Do diet pills help you lose weight?

By Madelyn Fernstrom, Ph.D., CNS

My column earlier this week on dieters who take prescription medications that aren’t approved by the U.S. Food and Drug Administration for weight-loss purposes, “Quick-fix diet drugs: Effective or harmful?,” prompted many “Today” readers to ask if there are any diet aids that could make it easier for them to lose some extra pounds more manageable. Losing weight is really hard, and we’re all looking for ways to make it easier. Here are some of your thoughts and queries that I hope will help you add effective tools to what I called your “weight-loss toolbox.”

Dear Dr. Fernstrom: Many people have successfully lost weight with a diet pill prescribed by a doctor and a weekly B12 shot. I was considering this diet plan. Is it really safe? — Sherri of Chicago

Dear Sherri: I cannot advise you whether this is safe or not, but you should track down accurate information about this plan. It is important for you to find out more information about the diet pill. Find out if it is a prescription medicine approved by the FDA for weight loss, and if so, do you meet the requirements for use. I encourage you to talk with your own doctor about this weight-loss plan. Do your homework. Do not start any diet plan, even it is says “medically supervised,” unless you know about the eating and exercise plan, the medicines to be used, the credentials of the doctor, and how your present health and lifestyle might fit with that plan. The best way to evaluate a weight-loss center, or a medical practice, is to choose one that encourages slow, steady weight loss over time and avoid ones that promise rapid weight loss. If it sounds too good to be true, it probably is.

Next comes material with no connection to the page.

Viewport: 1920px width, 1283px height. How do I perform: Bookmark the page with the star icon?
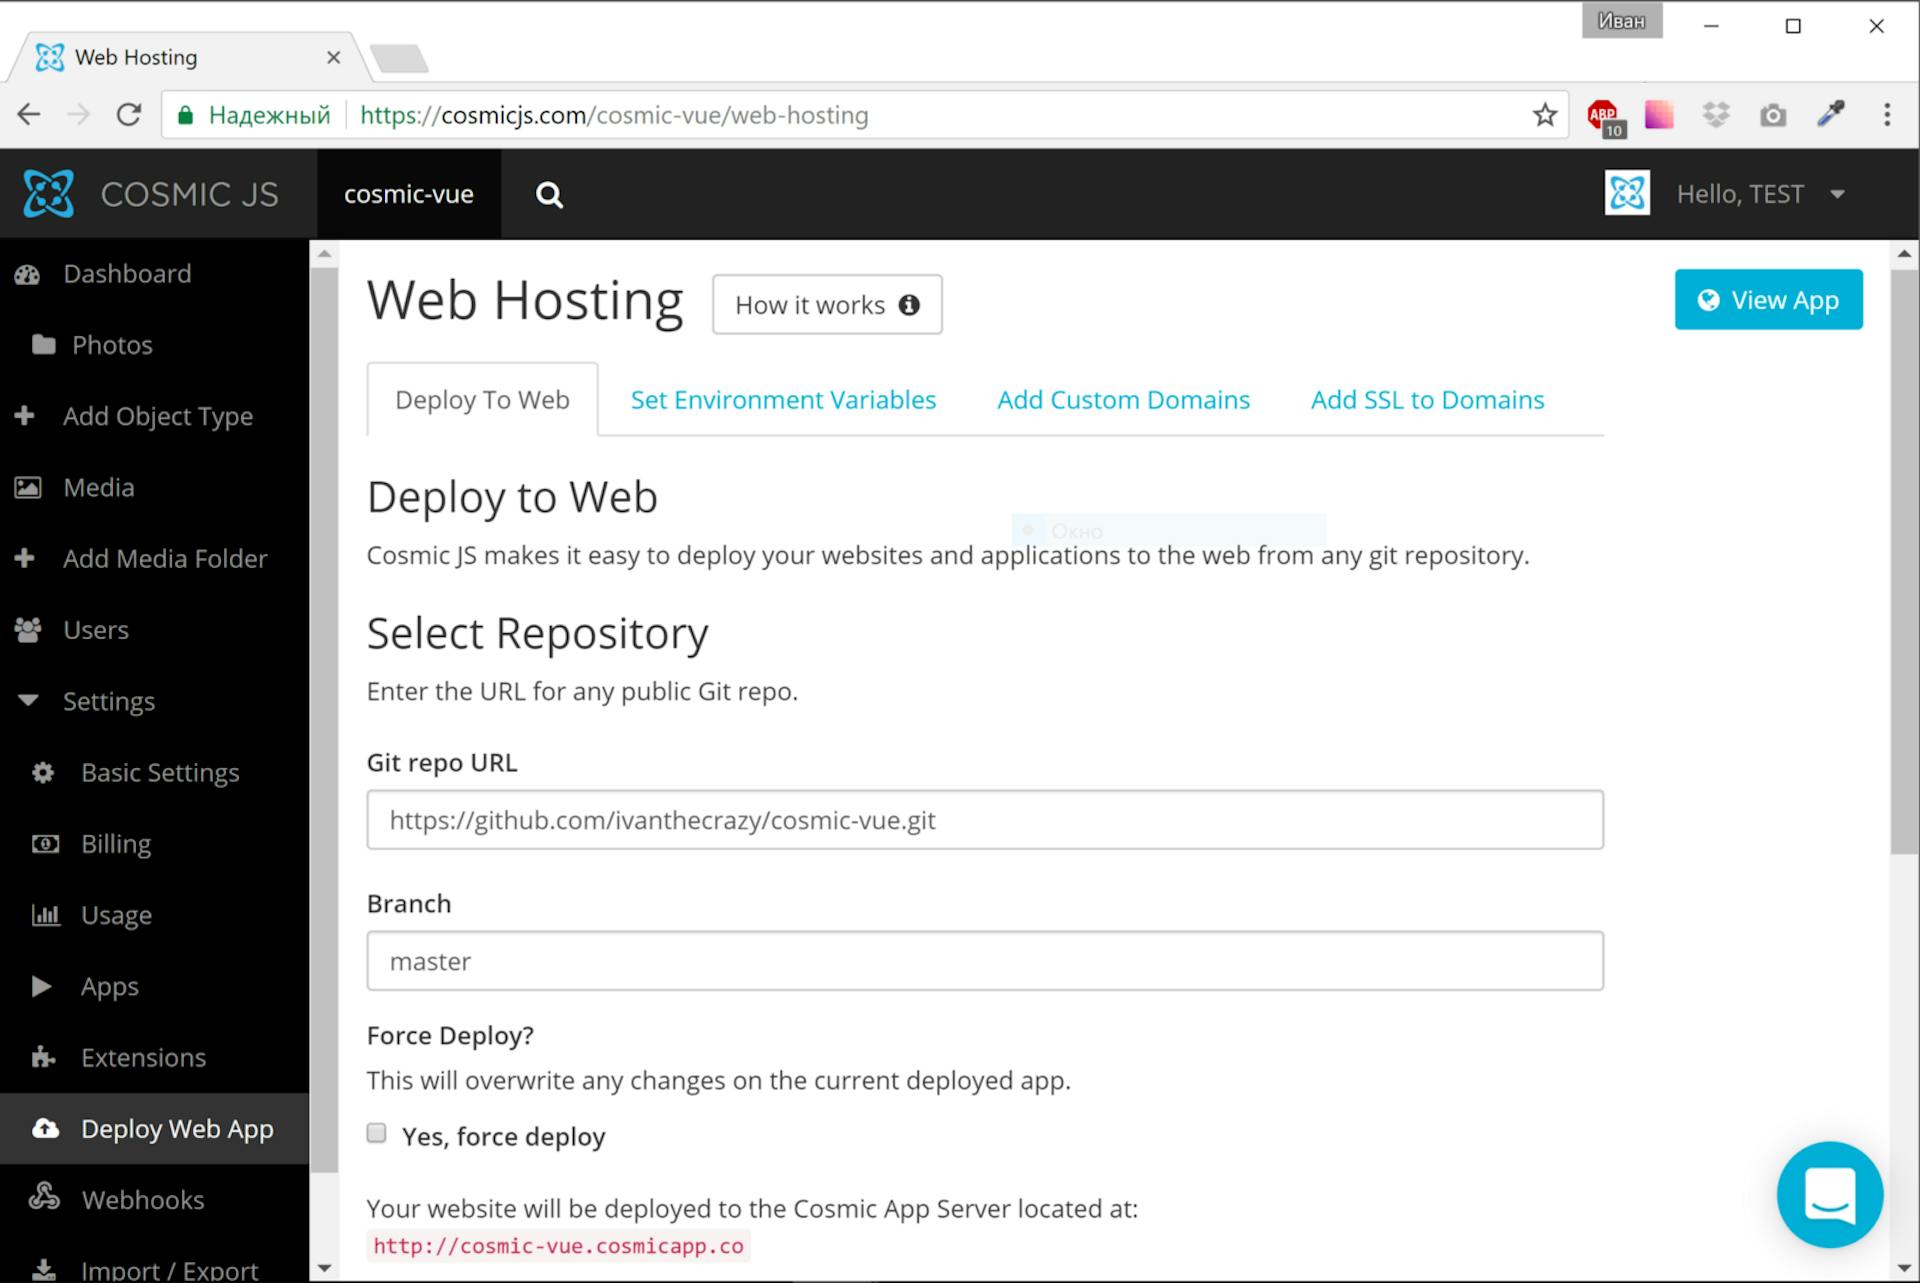1544,114
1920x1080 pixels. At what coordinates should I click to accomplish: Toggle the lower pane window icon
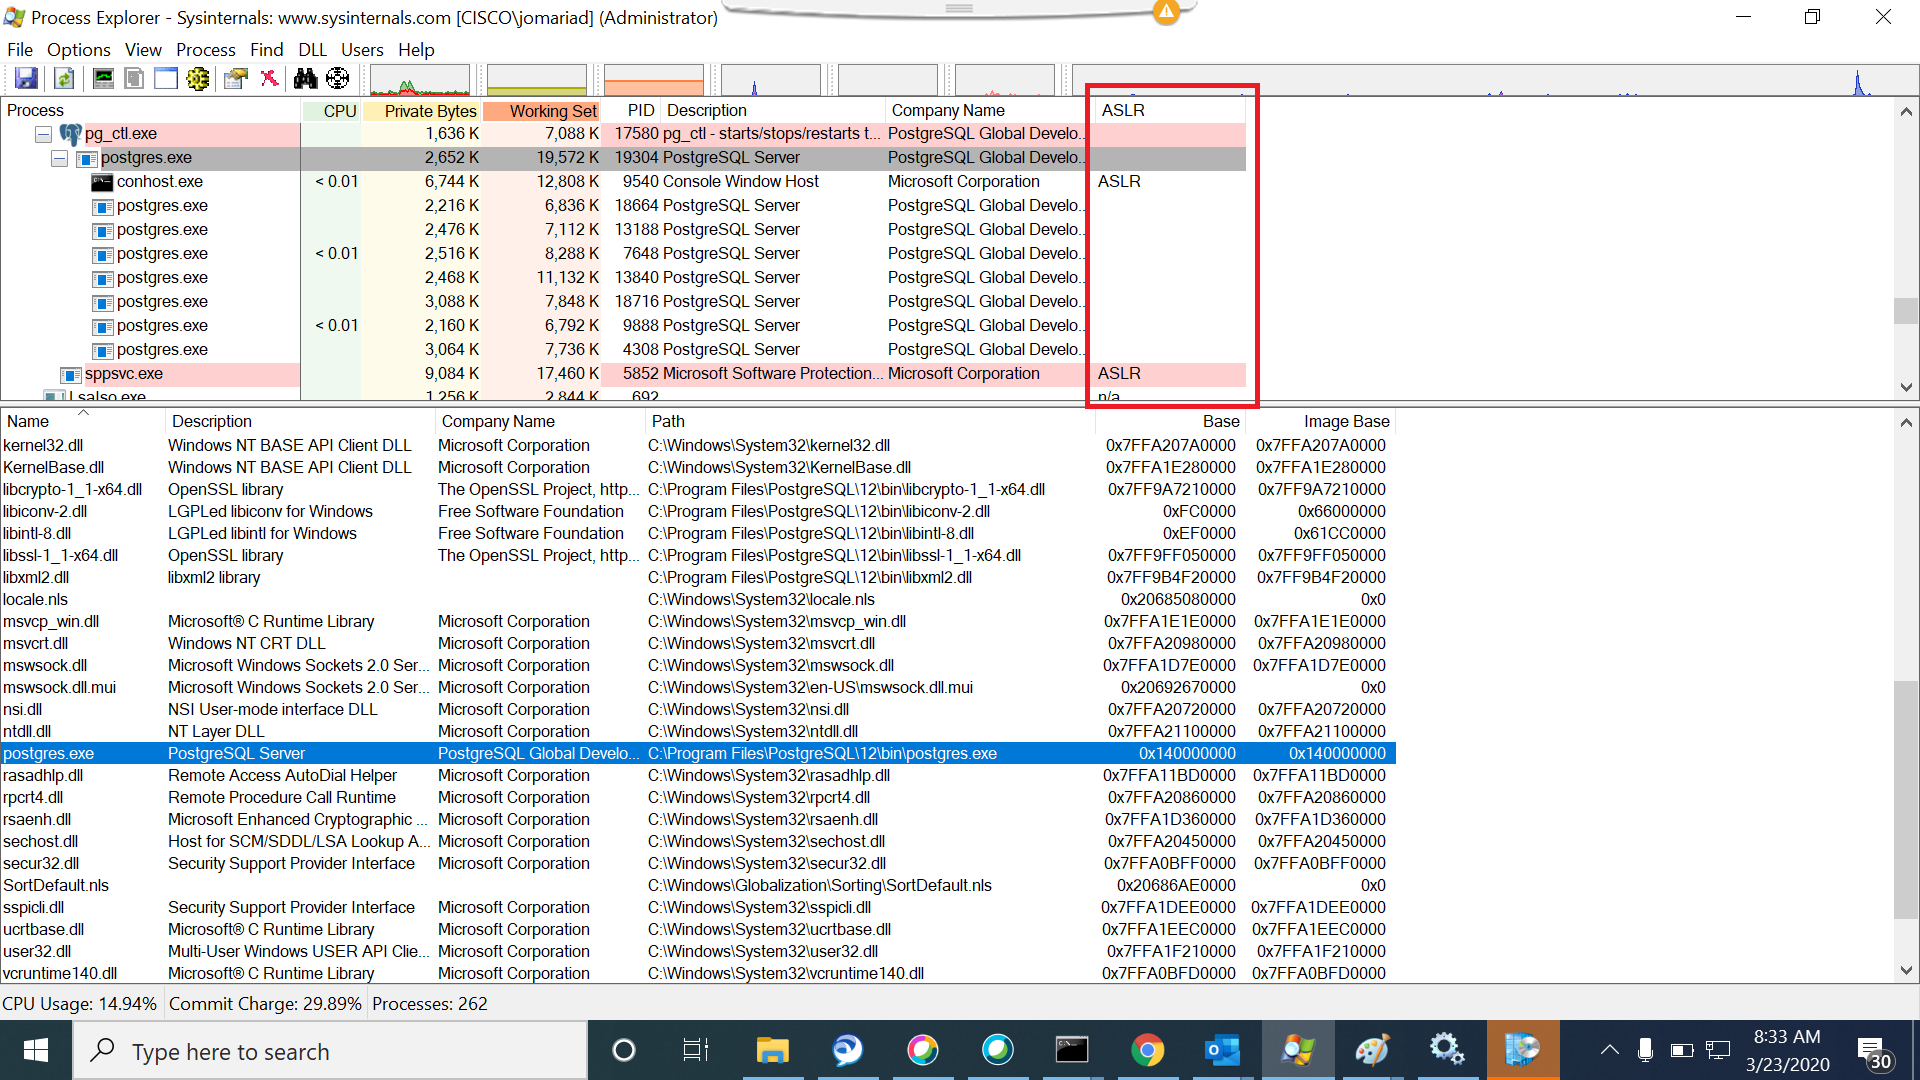(166, 78)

Dear Dr. Fernstrom: If you were a diabetic, took Byetta, saw your blood sugars become normal,  and saw your weight go from 195 to 165 pounds in one year, you would be singing the praises of Byetta? — Ashley of Lincoln, Nebraska

Dear Ashley: You hit on the key point right now: You are diabetic and have had great success using Byetta, to treat your diabetes. It has helped your blood sugar to stabilize and helped you lose weight. This is a great thing for you, and other diabetics for whom this drug is intended. The problem is people who don’t have diabetes looking at this drug as if it will help them with their weight loss. This is what we call the “off label” use of the medicine — trying to use this when it is not indicated for use. And many some diabetics aren’t even candidates for this medicine. You are talking this drug for the indicated use, and it is working. This is very good news for you. People who aren’t diabetics should not be taking this medication.

Dear Dr. Fernstrom: I was thinking about taking Relacor. Have you heard of it, and what is your take on it? — Dorothy of  Hunrlwy, Ill.

Dear Dorothy: People often confuse prescription medications purchased for weight loss with over-the-counter dietary supplements, like Relacor, Hoodia, and others. These dietary supplements are not approved by the FDA for use, and have no demonstrated safety or effectiveness. While they are approved for sale in the U.S., you should use at your own risk, as there is no guarantee you won’t get sick or lose weight, as none of the claims are documented, except as personal stories. If you feel you need a boost to help your lifestyle effort, see your doctor to discuss one of the prescription medications approved for weight loss, or save your money on these unsubstantiated claims of such supplements, and hire a trainer or nutritionist to help you with your lifestyle effort.